MIFTAH
Tuesday, 2 July. 2024
 
Your Key to Palestine
The Palestinian Initiatives for The Promotoion of Global Dialogue and Democracy
 
 
 

There is something embarrassing, even humiliating, about the pairs, trios and flocks of off-road vehicles that rush to the site of a disaster. Their foreign-language-speaking passengers emerge in order to carefully record the damage, assess the aid required and then consider how to provide it. Afterward they publish their findings and conclusions in internal reports and in glossy brochures with spectacular images, because suffering is photogenic.

Even when these aid teams are highly caring, compassionate and dedicated, the aura of their ordinary, comfortable and healthy world surrounds them, separating them from those for whom catastrophe is routine. The former earn their living from calamity, the latter live it. Even without being cynical, the scenario is cynical by definition.

Even in natural disasters a major share of the blame rests with administrative failures, human deeds, criminal negligence whose only purpose is to perpetuate class disparities.

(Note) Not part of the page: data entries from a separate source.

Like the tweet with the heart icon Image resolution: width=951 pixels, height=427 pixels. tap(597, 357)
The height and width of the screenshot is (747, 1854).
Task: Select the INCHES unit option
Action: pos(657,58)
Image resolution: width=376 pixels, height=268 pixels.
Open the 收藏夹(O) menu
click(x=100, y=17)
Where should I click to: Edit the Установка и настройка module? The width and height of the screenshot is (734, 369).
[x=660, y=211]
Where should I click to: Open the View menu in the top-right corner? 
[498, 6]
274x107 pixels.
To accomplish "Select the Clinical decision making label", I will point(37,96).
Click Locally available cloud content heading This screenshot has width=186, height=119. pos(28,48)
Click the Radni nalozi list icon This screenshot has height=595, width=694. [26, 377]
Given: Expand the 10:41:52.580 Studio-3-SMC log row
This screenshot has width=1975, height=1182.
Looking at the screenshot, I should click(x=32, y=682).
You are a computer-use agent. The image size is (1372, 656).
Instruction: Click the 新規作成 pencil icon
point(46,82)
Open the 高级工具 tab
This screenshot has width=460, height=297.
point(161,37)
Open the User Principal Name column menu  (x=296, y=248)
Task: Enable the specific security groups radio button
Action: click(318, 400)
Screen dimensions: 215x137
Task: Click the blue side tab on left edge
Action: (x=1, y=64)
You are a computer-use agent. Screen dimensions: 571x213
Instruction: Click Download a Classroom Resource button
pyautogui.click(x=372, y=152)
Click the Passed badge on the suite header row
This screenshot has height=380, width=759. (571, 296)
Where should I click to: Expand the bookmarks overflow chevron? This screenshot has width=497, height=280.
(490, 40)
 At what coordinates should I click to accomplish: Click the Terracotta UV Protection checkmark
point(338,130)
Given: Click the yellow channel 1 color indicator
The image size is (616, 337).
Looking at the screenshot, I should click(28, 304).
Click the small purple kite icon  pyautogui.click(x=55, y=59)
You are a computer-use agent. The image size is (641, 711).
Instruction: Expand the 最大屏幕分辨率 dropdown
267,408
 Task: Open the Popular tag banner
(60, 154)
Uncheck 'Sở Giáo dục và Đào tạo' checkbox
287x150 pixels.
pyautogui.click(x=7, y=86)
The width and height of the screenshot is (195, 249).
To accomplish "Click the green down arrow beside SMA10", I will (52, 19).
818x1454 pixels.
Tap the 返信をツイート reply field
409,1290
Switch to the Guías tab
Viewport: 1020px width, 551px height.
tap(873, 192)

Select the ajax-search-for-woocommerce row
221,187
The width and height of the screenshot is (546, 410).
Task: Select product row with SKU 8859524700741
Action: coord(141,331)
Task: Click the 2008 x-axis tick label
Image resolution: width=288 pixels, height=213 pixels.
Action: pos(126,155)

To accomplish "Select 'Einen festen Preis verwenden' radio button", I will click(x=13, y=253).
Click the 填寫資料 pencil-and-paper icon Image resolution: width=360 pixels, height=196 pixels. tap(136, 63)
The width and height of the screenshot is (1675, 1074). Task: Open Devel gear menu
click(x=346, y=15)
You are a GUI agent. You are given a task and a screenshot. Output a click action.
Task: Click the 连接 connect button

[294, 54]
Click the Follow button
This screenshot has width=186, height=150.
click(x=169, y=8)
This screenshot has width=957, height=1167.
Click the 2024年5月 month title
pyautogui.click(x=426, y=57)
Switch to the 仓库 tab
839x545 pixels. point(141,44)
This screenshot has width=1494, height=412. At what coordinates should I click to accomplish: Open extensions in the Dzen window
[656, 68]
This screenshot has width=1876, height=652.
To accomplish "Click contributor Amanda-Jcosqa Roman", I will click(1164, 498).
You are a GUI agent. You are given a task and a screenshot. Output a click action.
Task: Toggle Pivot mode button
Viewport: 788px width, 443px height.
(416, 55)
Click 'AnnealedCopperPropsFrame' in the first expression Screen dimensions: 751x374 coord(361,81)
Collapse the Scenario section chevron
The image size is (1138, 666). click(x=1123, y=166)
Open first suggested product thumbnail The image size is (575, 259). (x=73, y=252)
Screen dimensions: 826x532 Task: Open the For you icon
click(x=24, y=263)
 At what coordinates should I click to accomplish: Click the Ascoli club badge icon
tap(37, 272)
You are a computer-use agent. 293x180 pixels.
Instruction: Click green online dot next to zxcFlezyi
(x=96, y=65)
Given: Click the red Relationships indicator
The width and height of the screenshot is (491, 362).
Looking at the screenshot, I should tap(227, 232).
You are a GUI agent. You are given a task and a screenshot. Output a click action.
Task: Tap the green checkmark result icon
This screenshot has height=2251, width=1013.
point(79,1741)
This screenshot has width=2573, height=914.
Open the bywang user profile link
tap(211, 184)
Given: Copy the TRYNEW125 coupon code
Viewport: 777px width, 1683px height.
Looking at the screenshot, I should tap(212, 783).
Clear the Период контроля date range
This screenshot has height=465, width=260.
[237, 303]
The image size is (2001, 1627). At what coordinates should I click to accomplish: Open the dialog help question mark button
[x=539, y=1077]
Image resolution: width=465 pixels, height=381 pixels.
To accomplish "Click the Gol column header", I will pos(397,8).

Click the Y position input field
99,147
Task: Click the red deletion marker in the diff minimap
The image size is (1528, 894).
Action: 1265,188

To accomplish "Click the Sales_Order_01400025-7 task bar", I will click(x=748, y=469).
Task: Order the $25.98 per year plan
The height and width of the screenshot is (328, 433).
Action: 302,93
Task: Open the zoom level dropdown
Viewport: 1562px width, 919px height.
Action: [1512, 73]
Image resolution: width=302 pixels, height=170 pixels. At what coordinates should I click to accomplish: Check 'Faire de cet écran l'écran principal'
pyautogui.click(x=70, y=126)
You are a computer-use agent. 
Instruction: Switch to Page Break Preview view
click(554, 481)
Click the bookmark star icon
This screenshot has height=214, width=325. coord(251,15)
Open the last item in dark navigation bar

But at least when the immediate cause is a storm or an earthquake there is a measure of inevitability. People determine the scope of the disaster but not its occurrence.

The international jeep teams that reach every corner of the West Bank, East Jerusalem and the Gaza Strip live off a calamity that is 100-percent man-made, a fact that multiplies the cynicism of the scenario. The tanker trucks of drinking water they fund regularly, the food packages they distribute every few weeks or months and the tents pitched every week on the ruins of a demolished home add up to another Israeli success: compressing and shrinking the Palestinian issue from a battle for freedom, independence and rights to a question of charity and relief, of international donations and their timing.

The “needy” Palestinians who receive donations of water, food and tents in Hammamat al-Maleh, Beit Lahia and Shoafat are needy because regular Israelis - the cream of the state and state-religious school systems, high-ranking career army officers - who can look forward to a splendid civilian future in high-tech or public service specialize in abusing them. What, if not abuse, is a pipe across your land in Al Farisya, in the northern Jordan Valley, that brings water to Jewish homes built on your village’s land, but from which you are forbidden to take so much as a drop? What, if not maltreatment, is the routine shooting at people who support themselves by fishing or collecting junk? And what, if not sadism, is evicting people from their homes in the East Jerusalem neighborhoods of Sheikh Jarrah and Silwan and refusing to register children on their Jerusalemite mothers’ identity cards?

The audience for all the reports describing these abuses and written by these dedicated teams is senior diplomats stationed in Brussels, European capital cities and in North America. The information is supposed to be passed on to foreign ministers and governments. Much of it presumably does. But these governments have made a conscious political decision to cling to hypocrisy and to refrain from political intervention. Instead, they merely pay to put out a few fires.

This, too, is a huge Israeli success: The constant, daily international preoccupation with the consequences of Israel’s domination over the Palestinians and its takeover of their lands is humanitarian rather than political. Against their will, these dedicated participants in the humanitarian effort are a fig leaf for Western states that support Palestinian rights and independence on paper while accepting Israel’s apartheid in practice.

Apartheid generates the Palestinian charity cases for whose sake important conferences are held and from which many Palestinian and foreign bureaucrats make a ‏(good‏) living. The generous aid to the Palestinians through various channels is the reward offered by Western states in exchange for the tolerance they show toward Israeli apartheid and the encouragement they give it, in the form of close defense ties, upgraded trade relations and cultural and scientific exchanges.